Stopping Dialysate Flow Before Sampling
A new method for postdialysis blood sampling introduced since the KDOQI 2000 Guideline update was reviewed by the Work Group.96,97 When dialysate flow is stopped, the dialysate outlet urea concentration starts to approach the blood inlet level, and AR (if present) has a progressively lower dilutional effect on inlet blood flow. With this method, as outlined in Table 7, blood flow must not be reduced because the dialysate, now “trapped” in the dialyzer, needs to equilibrate with blood as quickly as possible. Two studies showed that 5 minutes was adequate to equilibrate the arterial and venous blood tubing samples.96,97 The Work Group recommendation is to follow the method of Geddes et al.96 It should be realized that 3 minutes after stopping dialysis, the CAPR component of rebound will be complete and RC rebound will have begun. Hence, a postdialysis BUN sample drawn by using this dialysate method will be slightly higher than that obtained when using the blood method because with the latter, the sample is obtained only 15 seconds after the end of dialysis. This means that the spKt/V obtained by using the stop-dialysate-flow method will (theoretically) be slightly lower in comparison to the slow-the-blood-flow method.
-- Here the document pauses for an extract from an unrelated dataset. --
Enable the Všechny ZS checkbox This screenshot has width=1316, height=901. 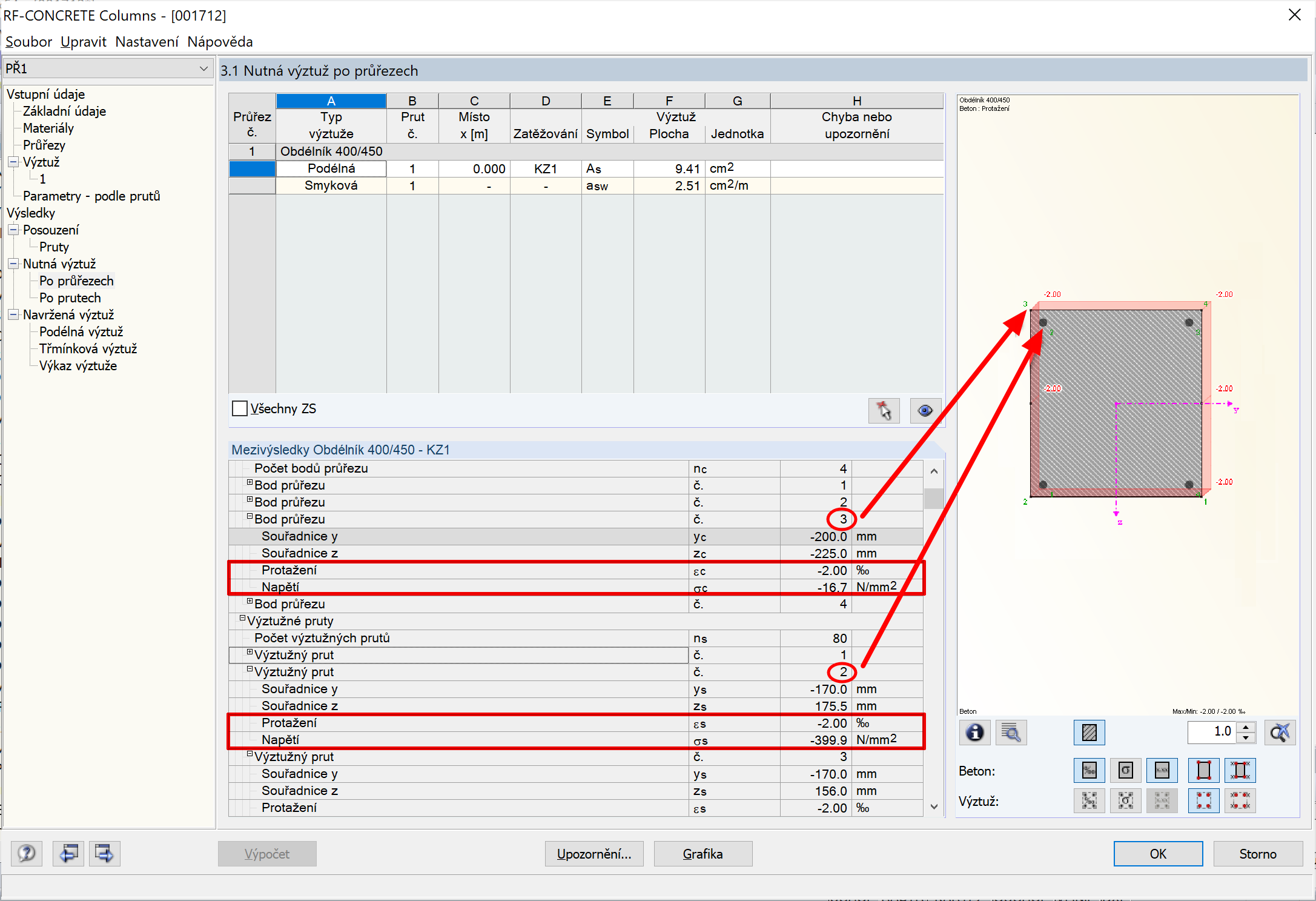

Use of a 5-minute waiting period resulted in a 2% decrease in measured value for URR (Fig 4).96 Because of the rebound considerations discussed and based on data in Fig 4, the Work Group decided that a 3-minute waiting period was sufficient. By that time, dialyzer inlet and outlet samples have nearly equilibrated.

Fig 4. Stop-dialysate method for postdialysis blood sampling. Mean arterial and venous blood urea concentrations after stopping dialysate flow are expressed as a fraction of the blood urea concentration in the contralateral arm at time zero (n = 10). The data suggest that, for practical purposes, 3 minutes after stopping dialysate flow, equilibration has occurred between inlet and outlet blood. Reprinted with permission.96


The stop-dialysate-flow method has not been validated during pediatric dialysis. If a large dialyzer is used at a relatively lower blood flow rate, the dialyzer outlet blood may still have a substantially lower urea concentration than inlet blood after 3 minutes of stopping dialysate flow.